┌──

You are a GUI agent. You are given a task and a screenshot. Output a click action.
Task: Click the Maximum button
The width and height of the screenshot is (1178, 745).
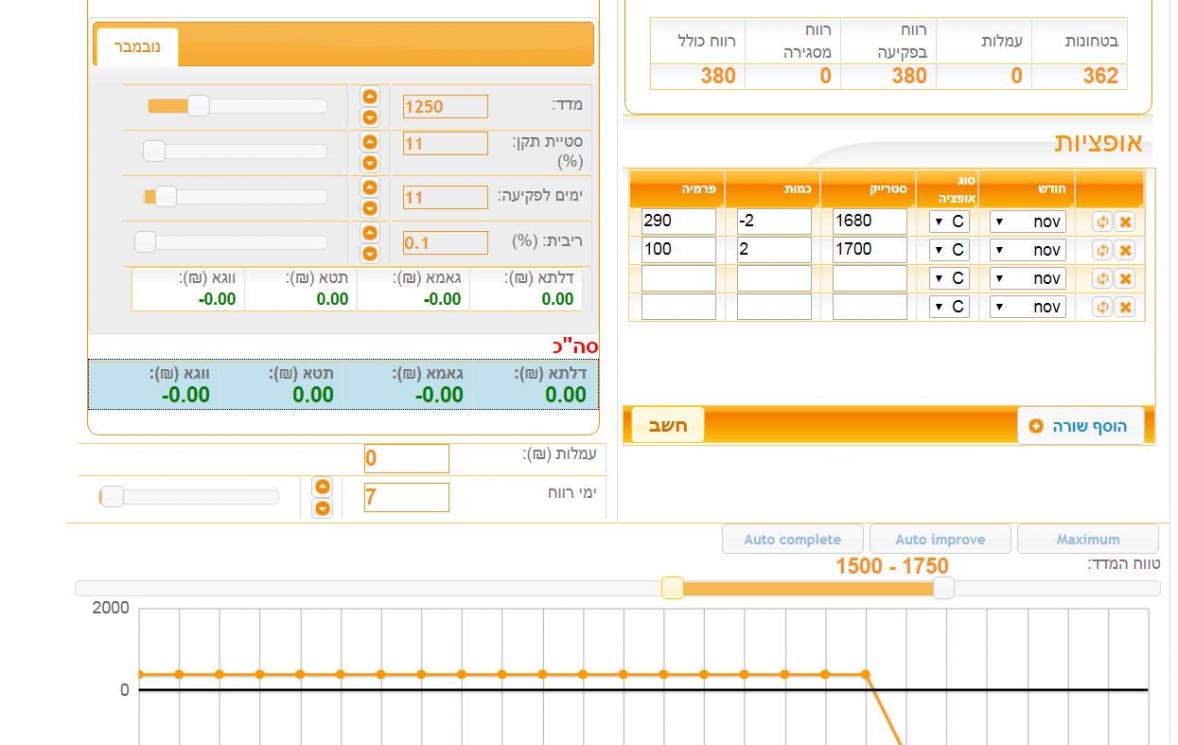(x=1087, y=539)
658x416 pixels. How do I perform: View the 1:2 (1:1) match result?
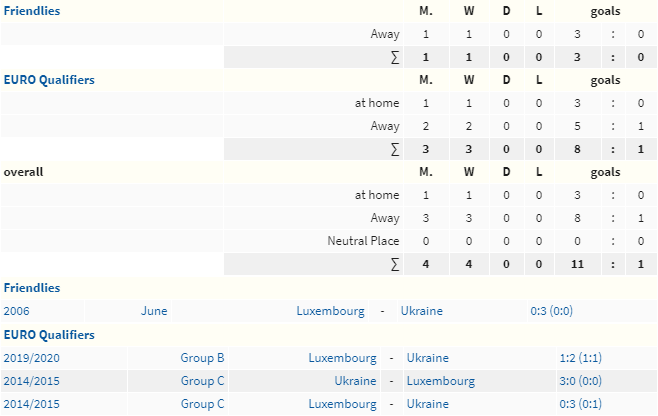click(x=580, y=358)
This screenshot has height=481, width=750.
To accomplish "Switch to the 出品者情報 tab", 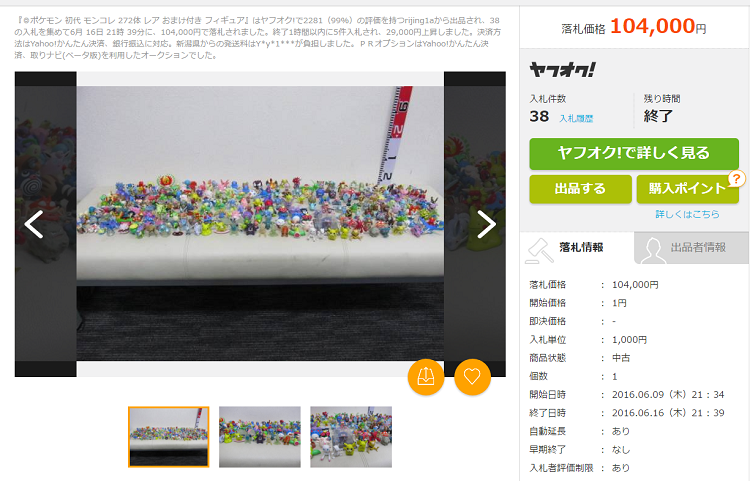I will click(691, 248).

└──

(Task directions): An exact copy is needed of only the lines from the top of the material through the line with "This screenshot has height=481, width=750."; no pictures belong in it.

(Exercise solution):
You are a GUI agent. You are given a task and a screenshot. Output a click action.
Task: Click the Maximum button
The width and height of the screenshot is (1178, 745).
(x=1087, y=539)
658x416 pixels. How do I perform: View the 1:2 (1:1) match result?
click(x=580, y=358)
This screenshot has height=481, width=750.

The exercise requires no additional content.